[PROVIDED RECORDS Boundary: Start]

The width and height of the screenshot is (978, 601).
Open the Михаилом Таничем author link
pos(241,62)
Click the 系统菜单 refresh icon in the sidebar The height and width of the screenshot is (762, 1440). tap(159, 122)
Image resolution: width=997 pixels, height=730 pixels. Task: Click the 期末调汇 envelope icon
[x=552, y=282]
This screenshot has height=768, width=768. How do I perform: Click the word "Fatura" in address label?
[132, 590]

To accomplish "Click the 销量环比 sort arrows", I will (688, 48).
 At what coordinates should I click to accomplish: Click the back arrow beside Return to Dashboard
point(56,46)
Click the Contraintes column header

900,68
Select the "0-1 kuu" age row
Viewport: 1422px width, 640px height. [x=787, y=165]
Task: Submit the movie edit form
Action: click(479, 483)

[PROVIDED RECORDS Boundary: End]

→ ABOUT THIS EXERCISE: Output all entries exactly as given above.

→ RESPONSE TO THIS EXERCISE:
The width and height of the screenshot is (978, 601).
Open the Михаилом Таничем author link
pos(241,62)
Click the 系统菜单 refresh icon in the sidebar The height and width of the screenshot is (762, 1440). tap(159, 122)
Image resolution: width=997 pixels, height=730 pixels. Task: Click the 期末调汇 envelope icon
[x=552, y=282]
This screenshot has height=768, width=768. How do I perform: Click the word "Fatura" in address label?
[132, 590]

To accomplish "Click the 销量环比 sort arrows", I will (688, 48).
 At what coordinates should I click to accomplish: Click the back arrow beside Return to Dashboard
point(56,46)
Click the Contraintes column header

900,68
Select the "0-1 kuu" age row
Viewport: 1422px width, 640px height. [x=787, y=165]
Task: Submit the movie edit form
Action: click(479, 483)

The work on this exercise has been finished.